* INPUT FOR THIS TASK *
━━━━━━━━━━━━━━━━

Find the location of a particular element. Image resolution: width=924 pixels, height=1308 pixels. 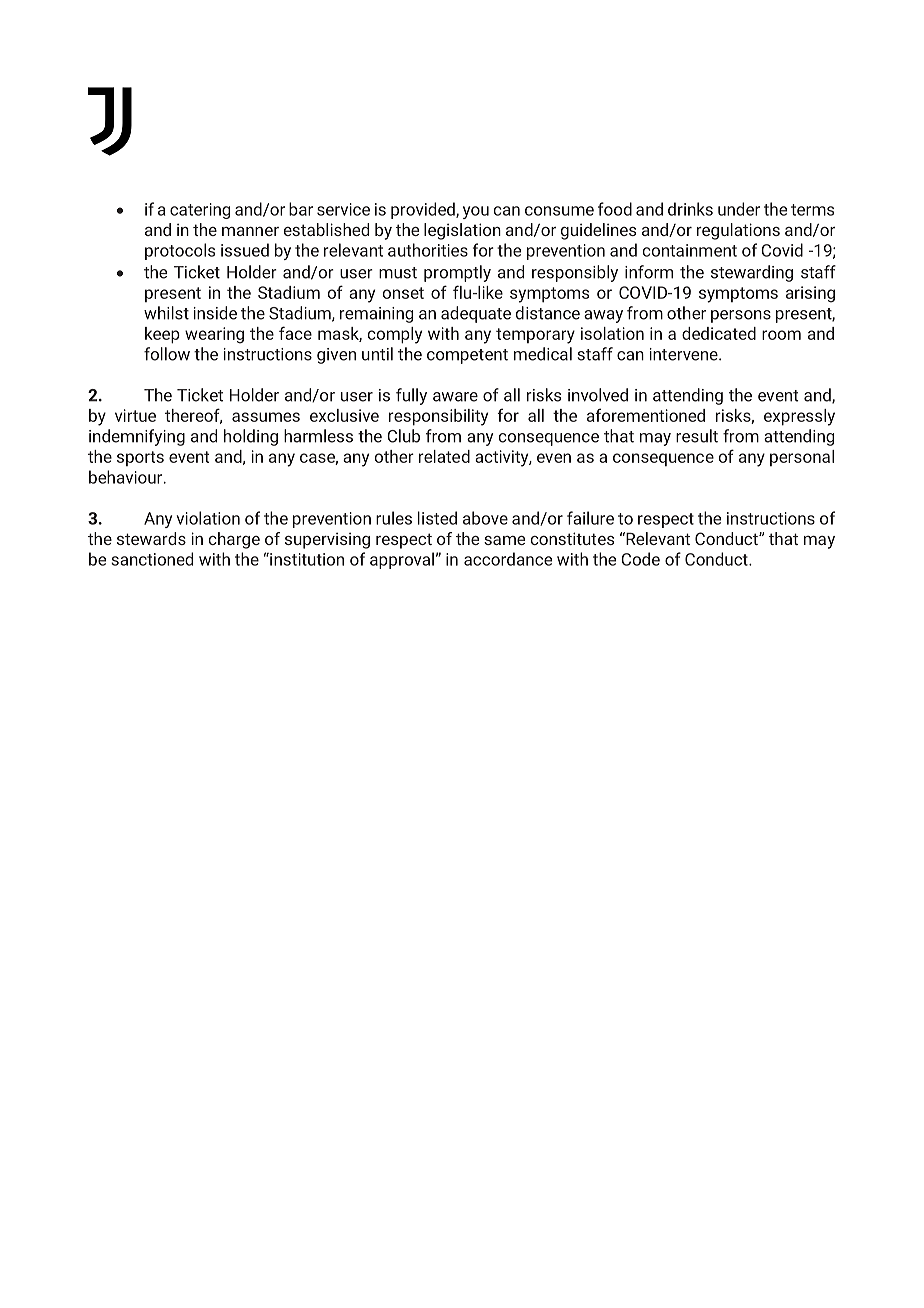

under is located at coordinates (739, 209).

━━━━━━━━━━━━━━━━

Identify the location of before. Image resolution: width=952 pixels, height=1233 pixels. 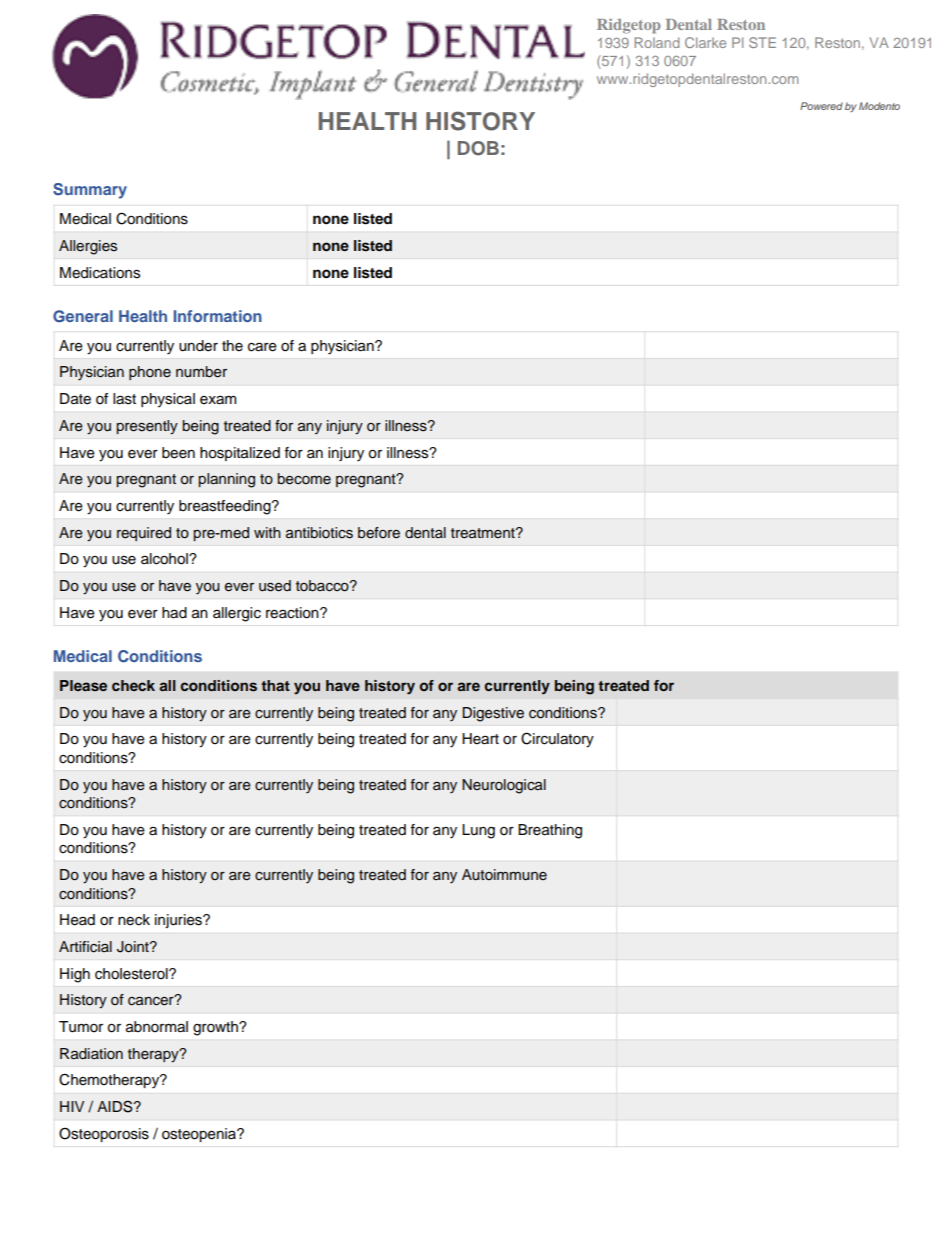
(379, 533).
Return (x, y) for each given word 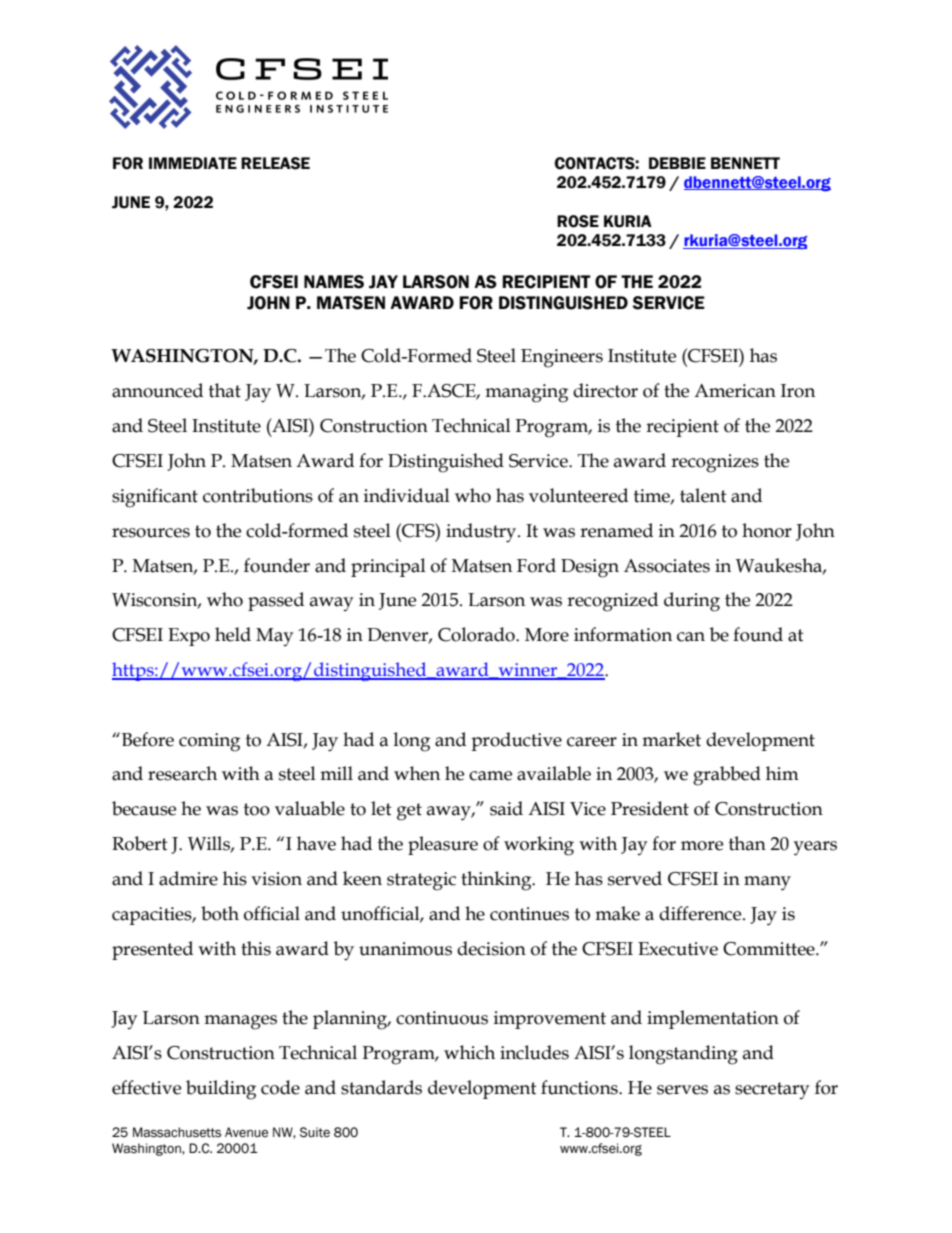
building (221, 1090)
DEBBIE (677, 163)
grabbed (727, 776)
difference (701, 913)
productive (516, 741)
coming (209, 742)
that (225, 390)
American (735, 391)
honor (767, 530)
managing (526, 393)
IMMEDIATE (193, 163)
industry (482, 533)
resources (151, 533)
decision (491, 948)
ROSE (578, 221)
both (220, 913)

━━━━━━━━━━━━━━━━

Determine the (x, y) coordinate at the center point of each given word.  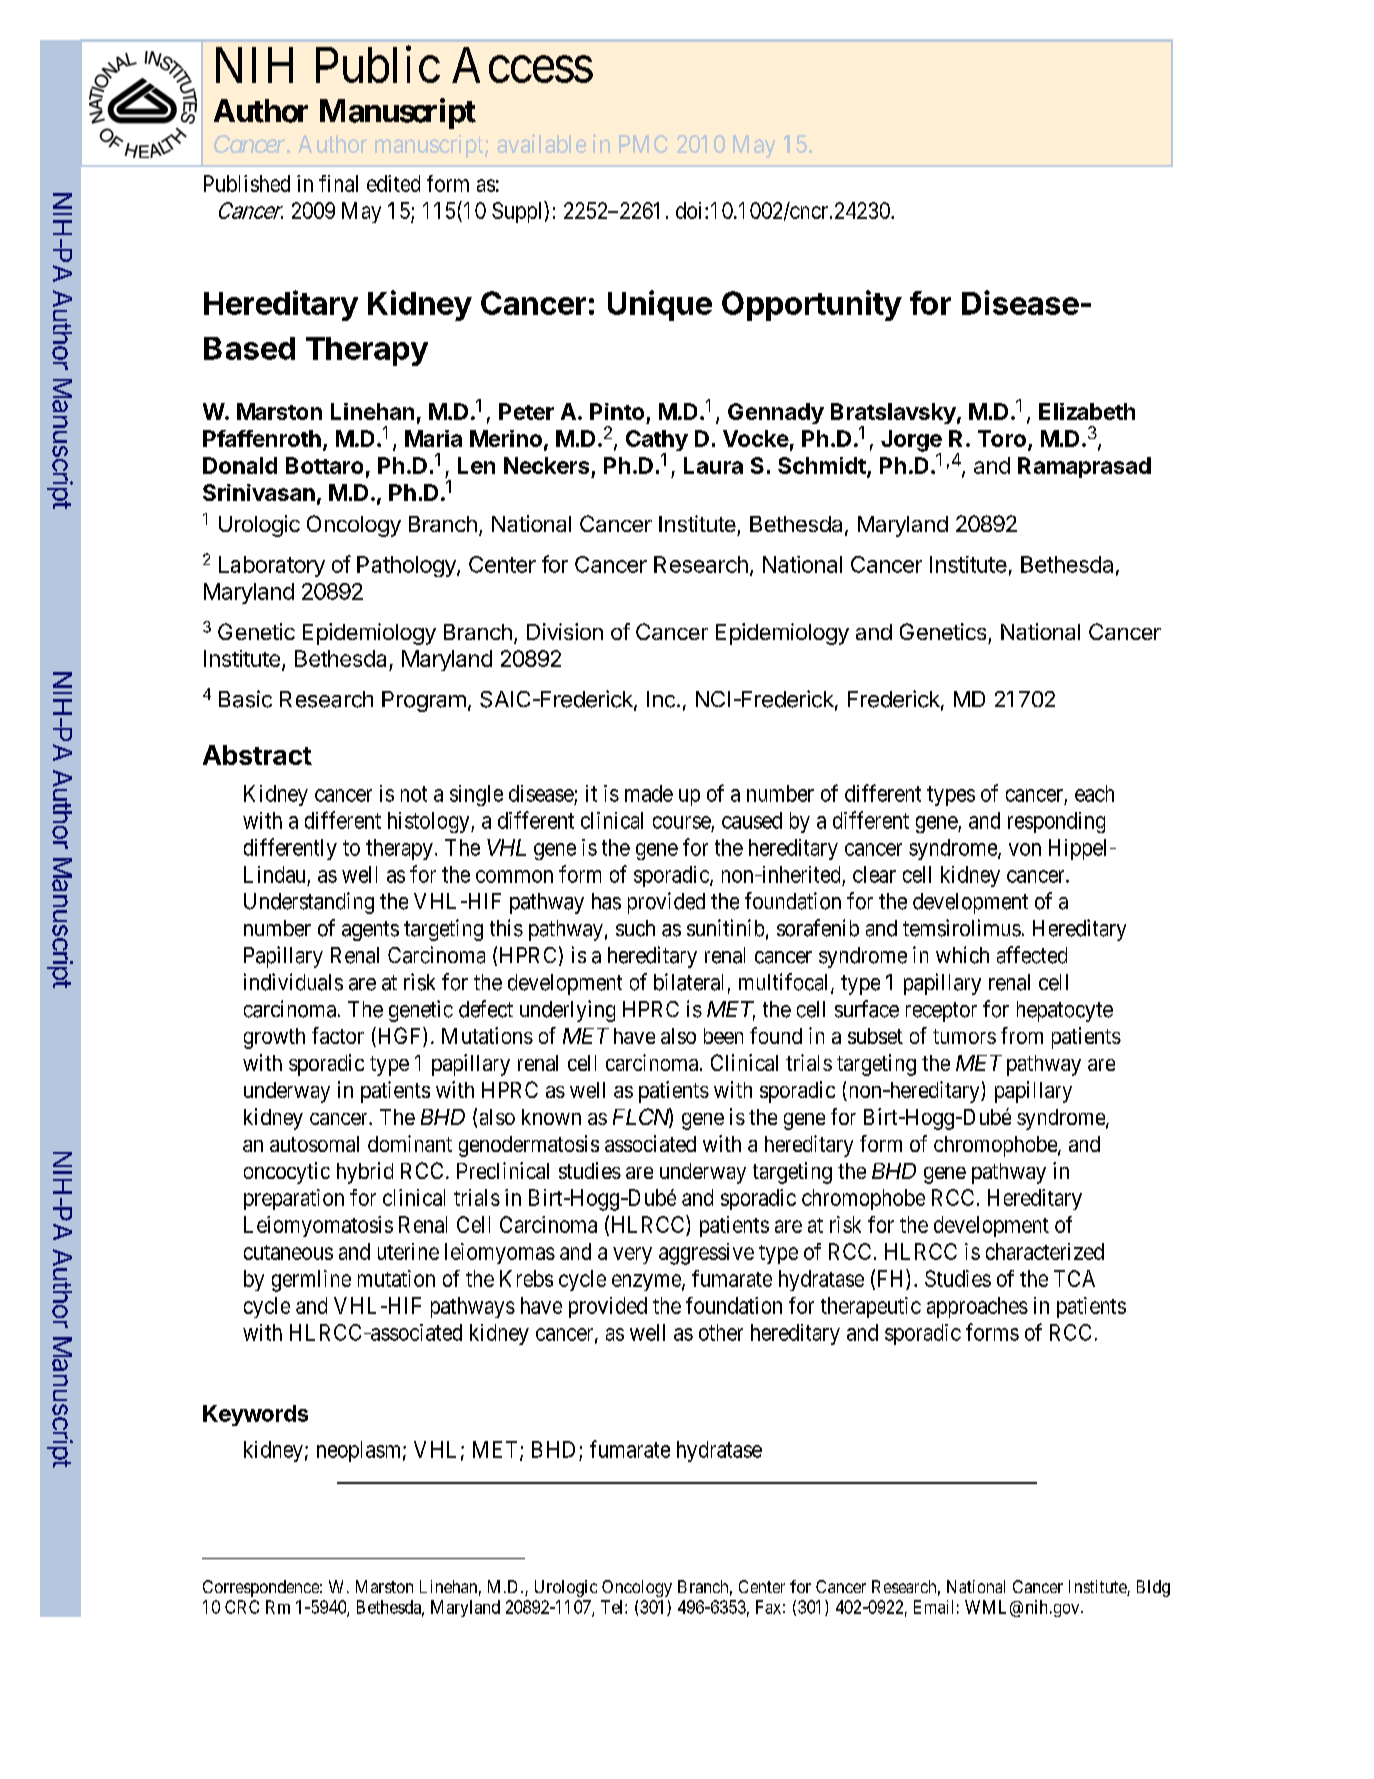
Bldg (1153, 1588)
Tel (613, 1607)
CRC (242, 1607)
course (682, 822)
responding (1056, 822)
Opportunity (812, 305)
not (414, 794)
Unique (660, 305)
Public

━━━━━━━━━━━━━━━━

* WHAT NEEDS TO BE DONE *
Transcribe the entries between the line containing "DEBBIE (677, 163)" and the line containing "decision (491, 948)", inclusive.

* RESULT BELOW *
DEBBIE (677, 163)
grabbed (727, 776)
difference (701, 913)
productive (516, 741)
coming (209, 742)
that (225, 390)
American (735, 391)
honor (767, 530)
managing (526, 393)
IMMEDIATE (193, 163)
industry (482, 533)
resources (151, 533)
decision (491, 948)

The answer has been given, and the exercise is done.